### Material to process

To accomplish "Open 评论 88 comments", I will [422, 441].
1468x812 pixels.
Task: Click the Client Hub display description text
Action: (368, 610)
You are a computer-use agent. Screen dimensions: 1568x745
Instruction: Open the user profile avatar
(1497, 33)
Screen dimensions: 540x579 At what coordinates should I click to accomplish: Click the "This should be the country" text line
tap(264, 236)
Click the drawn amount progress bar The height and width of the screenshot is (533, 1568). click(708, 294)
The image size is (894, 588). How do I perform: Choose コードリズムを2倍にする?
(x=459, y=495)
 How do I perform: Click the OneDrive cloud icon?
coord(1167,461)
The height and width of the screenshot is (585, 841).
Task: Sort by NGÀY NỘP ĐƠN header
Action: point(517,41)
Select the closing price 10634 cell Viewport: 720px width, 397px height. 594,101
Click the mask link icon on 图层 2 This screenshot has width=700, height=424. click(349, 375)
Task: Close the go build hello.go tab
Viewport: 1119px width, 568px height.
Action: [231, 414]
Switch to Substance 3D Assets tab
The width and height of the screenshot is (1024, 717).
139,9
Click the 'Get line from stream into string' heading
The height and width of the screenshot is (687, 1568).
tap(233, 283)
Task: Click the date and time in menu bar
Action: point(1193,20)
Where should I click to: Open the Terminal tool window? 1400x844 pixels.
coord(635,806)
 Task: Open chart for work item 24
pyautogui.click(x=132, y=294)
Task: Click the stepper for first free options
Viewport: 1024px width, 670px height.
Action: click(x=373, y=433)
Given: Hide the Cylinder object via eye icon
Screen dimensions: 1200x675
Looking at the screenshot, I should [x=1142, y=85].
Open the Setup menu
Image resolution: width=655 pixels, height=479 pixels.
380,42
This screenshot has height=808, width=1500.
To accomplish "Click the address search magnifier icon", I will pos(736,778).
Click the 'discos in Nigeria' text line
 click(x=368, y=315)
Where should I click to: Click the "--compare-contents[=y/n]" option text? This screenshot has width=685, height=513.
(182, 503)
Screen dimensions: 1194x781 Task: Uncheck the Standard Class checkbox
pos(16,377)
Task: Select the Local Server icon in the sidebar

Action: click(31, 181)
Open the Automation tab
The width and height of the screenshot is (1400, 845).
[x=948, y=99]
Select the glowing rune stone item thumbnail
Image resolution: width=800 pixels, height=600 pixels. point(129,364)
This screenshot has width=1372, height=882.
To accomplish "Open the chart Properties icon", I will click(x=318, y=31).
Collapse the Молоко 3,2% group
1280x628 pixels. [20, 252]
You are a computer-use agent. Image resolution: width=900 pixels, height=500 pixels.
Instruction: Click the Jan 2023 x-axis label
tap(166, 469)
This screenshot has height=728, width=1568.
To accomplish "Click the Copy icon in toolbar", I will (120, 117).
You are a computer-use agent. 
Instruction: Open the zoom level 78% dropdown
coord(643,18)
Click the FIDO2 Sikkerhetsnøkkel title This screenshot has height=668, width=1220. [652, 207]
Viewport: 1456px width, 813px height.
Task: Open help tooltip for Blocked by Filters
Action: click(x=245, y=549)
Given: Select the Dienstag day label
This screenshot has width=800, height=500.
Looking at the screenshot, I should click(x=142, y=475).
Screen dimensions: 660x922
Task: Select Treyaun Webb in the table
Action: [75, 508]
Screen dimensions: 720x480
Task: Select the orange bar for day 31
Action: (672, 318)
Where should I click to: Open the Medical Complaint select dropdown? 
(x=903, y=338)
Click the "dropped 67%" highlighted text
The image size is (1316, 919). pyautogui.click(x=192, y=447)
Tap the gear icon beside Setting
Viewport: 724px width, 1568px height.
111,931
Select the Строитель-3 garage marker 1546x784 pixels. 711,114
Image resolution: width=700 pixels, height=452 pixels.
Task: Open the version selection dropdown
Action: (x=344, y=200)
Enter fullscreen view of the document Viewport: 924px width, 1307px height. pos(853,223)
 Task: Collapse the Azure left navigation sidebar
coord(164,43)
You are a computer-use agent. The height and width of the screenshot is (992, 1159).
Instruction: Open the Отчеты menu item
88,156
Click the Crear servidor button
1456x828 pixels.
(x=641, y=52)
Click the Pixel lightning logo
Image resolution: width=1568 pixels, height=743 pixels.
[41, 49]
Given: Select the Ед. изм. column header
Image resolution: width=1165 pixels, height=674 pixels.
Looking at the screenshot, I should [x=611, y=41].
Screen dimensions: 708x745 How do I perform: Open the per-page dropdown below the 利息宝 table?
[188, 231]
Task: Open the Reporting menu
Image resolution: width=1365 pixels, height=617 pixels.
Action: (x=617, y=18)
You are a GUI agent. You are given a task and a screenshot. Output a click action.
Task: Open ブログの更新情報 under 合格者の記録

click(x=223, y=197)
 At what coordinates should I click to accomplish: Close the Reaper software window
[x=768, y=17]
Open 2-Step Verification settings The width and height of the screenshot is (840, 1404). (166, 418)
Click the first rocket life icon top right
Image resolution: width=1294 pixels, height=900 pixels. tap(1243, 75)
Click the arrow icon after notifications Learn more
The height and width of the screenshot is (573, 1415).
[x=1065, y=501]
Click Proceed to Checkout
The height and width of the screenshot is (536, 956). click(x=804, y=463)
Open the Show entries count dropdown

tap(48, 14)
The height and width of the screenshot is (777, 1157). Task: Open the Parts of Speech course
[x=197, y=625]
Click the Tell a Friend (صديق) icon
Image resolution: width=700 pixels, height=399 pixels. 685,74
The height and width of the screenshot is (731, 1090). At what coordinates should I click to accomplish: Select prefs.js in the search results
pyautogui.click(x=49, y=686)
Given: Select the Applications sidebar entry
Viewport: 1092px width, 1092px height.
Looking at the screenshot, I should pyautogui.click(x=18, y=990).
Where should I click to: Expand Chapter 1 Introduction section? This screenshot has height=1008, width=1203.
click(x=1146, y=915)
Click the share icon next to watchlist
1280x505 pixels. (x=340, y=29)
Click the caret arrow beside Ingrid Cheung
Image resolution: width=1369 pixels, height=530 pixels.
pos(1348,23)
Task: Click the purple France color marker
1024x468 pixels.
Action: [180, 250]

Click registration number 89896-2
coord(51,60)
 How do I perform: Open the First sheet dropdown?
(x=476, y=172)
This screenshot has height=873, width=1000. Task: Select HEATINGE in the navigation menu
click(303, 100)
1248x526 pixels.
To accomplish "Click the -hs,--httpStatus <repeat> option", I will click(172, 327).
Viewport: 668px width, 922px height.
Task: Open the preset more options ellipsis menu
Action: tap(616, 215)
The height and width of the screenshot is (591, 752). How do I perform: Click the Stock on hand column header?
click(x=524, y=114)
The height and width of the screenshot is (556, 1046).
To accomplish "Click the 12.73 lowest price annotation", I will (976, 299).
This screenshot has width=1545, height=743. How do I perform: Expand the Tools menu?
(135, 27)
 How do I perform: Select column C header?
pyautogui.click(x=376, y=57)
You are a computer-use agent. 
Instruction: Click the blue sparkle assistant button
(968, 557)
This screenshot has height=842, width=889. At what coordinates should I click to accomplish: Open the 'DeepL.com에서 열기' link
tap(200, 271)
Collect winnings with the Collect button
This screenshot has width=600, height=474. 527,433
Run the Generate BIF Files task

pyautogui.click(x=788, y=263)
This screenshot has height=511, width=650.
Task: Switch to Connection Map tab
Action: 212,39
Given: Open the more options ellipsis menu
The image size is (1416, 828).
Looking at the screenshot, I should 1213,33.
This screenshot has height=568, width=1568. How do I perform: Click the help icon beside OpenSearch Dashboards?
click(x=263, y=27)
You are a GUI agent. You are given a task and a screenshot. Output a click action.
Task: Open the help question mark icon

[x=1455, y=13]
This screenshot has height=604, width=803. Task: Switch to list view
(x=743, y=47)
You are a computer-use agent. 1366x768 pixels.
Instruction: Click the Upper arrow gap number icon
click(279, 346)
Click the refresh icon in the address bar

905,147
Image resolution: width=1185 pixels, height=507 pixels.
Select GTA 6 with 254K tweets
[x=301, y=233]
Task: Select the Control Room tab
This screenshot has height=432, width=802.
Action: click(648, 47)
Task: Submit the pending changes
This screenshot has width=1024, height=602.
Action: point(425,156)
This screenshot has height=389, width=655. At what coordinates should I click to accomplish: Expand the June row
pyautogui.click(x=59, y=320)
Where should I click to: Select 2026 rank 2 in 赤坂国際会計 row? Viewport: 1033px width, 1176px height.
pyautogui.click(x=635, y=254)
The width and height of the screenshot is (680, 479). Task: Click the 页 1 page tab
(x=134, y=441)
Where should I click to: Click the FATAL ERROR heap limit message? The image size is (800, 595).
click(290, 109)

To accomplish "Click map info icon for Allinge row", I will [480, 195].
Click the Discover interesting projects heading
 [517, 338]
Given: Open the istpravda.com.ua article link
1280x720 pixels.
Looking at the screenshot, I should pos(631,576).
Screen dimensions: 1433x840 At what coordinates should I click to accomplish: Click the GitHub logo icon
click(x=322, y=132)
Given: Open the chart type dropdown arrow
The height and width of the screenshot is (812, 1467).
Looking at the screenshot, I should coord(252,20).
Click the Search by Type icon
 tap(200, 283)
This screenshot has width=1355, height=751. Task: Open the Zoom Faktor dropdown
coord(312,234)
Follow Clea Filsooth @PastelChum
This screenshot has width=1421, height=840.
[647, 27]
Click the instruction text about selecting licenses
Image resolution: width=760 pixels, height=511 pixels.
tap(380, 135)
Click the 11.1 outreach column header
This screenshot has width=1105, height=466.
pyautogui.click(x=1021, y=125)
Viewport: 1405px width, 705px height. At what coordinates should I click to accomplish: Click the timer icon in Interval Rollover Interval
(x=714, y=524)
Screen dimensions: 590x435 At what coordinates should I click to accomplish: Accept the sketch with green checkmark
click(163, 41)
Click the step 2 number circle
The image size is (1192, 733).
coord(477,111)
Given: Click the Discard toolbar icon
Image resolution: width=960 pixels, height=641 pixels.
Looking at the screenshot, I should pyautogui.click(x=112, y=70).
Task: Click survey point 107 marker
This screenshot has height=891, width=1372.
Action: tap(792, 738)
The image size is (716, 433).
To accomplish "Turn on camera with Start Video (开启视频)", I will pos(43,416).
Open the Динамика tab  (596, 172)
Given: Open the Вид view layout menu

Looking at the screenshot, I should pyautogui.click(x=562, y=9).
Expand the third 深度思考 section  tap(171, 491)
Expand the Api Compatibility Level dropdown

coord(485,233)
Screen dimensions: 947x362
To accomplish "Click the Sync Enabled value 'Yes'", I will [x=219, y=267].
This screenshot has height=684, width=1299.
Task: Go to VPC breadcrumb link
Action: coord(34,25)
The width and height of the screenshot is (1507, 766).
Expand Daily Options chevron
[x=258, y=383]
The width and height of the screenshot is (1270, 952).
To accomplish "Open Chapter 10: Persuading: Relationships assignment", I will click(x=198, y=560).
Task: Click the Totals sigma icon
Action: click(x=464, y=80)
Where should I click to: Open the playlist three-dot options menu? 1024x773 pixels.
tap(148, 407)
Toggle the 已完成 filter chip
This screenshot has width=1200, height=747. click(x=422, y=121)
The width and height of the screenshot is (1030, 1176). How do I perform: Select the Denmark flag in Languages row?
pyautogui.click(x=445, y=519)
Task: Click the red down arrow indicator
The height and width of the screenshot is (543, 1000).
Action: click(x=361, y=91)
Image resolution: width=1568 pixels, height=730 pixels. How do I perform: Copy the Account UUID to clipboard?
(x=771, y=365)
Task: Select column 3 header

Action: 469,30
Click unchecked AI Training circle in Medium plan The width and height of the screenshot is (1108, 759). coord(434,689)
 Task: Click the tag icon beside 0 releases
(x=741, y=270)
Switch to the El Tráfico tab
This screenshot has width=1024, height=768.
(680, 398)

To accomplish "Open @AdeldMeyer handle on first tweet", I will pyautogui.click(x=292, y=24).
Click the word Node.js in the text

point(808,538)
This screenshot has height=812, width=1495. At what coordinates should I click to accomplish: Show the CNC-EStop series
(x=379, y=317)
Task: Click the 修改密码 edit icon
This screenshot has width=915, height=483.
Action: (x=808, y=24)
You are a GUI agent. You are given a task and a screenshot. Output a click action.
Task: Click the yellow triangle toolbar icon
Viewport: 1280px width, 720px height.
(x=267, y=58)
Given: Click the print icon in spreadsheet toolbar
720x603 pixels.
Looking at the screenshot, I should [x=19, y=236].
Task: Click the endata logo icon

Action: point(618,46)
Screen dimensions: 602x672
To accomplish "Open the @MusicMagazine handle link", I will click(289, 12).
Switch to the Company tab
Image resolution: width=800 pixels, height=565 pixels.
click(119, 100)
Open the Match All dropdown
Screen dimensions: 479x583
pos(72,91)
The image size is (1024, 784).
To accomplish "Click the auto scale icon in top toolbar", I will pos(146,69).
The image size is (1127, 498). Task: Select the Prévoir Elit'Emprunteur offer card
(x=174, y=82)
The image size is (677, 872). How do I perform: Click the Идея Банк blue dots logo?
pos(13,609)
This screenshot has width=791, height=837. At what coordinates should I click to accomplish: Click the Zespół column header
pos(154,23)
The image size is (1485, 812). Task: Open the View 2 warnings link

### Your task
All lines in the listing above between the line with "Viewport: 1280px width, 720px height." and the line with "The image size is (1024, 784).", inclusive, should be set down exactly, and no line outside that range.

### Solved problem
Viewport: 1280px width, 720px height.
(x=267, y=58)
Given: Click the print icon in spreadsheet toolbar
720x603 pixels.
Looking at the screenshot, I should [x=19, y=236].
Task: Click the endata logo icon

Action: point(618,46)
Screen dimensions: 602x672
To accomplish "Open the @MusicMagazine handle link", I will click(289, 12).
Switch to the Company tab
Image resolution: width=800 pixels, height=565 pixels.
click(119, 100)
Open the Match All dropdown
Screen dimensions: 479x583
pos(72,91)
The image size is (1024, 784).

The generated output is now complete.